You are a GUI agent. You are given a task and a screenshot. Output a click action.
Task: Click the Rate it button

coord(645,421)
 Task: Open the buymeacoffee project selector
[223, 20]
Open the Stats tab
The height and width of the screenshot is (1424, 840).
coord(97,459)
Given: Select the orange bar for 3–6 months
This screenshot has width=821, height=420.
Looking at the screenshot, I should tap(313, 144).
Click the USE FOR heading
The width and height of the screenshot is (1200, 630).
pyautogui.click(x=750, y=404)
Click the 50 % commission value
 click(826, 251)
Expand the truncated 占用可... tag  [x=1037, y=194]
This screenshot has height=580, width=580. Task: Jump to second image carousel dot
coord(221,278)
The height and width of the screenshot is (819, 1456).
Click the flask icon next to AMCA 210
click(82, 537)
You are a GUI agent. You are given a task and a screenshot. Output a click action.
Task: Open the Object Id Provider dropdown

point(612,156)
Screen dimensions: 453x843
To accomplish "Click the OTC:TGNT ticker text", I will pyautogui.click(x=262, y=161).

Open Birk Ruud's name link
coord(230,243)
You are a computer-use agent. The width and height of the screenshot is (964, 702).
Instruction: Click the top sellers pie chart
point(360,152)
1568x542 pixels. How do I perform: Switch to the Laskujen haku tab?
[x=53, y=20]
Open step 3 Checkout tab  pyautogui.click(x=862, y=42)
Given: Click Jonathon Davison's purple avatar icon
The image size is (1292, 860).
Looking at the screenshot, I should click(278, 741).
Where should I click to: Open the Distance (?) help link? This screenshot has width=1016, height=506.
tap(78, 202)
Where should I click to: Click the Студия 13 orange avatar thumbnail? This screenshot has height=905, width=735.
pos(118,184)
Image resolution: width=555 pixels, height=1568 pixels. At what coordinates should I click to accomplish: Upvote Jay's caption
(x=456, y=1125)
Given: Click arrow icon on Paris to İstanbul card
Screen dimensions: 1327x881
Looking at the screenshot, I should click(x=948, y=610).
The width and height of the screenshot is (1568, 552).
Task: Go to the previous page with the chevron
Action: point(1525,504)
____
EXERCISE DETAILS:
The records must be given again in full, exactly as shown.

ANSWER BELOW:
You are a GUI agent. You are given a task and a screenshot. Output a click action.
Task: Click the Rate it button

coord(645,421)
 Task: Open the buymeacoffee project selector
[223, 20]
Open the Stats tab
The height and width of the screenshot is (1424, 840).
coord(97,459)
Given: Select the orange bar for 3–6 months
This screenshot has width=821, height=420.
Looking at the screenshot, I should tap(313, 144).
Click the USE FOR heading
The width and height of the screenshot is (1200, 630).
pyautogui.click(x=750, y=404)
Click the 50 % commission value
 click(826, 251)
Expand the truncated 占用可... tag  [x=1037, y=194]
This screenshot has height=580, width=580. Task: Jump to second image carousel dot
coord(221,278)
The height and width of the screenshot is (819, 1456).
Click the flask icon next to AMCA 210
click(82, 537)
You are a GUI agent. You are given a task and a screenshot. Output a click action.
Task: Open the Object Id Provider dropdown

point(612,156)
Screen dimensions: 453x843
To accomplish "Click the OTC:TGNT ticker text", I will pyautogui.click(x=262, y=161).

Open Birk Ruud's name link
coord(230,243)
You are a computer-use agent. The width and height of the screenshot is (964, 702).
Instruction: Click the top sellers pie chart
point(360,152)
1568x542 pixels. How do I perform: Switch to the Laskujen haku tab?
[x=53, y=20]
Open step 3 Checkout tab  pyautogui.click(x=862, y=42)
Given: Click Jonathon Davison's purple avatar icon
The image size is (1292, 860).
Looking at the screenshot, I should click(278, 741).
Where should I click to: Open the Distance (?) help link? This screenshot has width=1016, height=506.
tap(78, 202)
Where should I click to: Click the Студия 13 orange avatar thumbnail? This screenshot has height=905, width=735.
pos(118,184)
Image resolution: width=555 pixels, height=1568 pixels. At what coordinates should I click to accomplish: Upvote Jay's caption
(x=456, y=1125)
Given: Click arrow icon on Paris to İstanbul card
Screen dimensions: 1327x881
Looking at the screenshot, I should click(x=948, y=610).
The width and height of the screenshot is (1568, 552).
Task: Go to the previous page with the chevron
Action: point(1525,504)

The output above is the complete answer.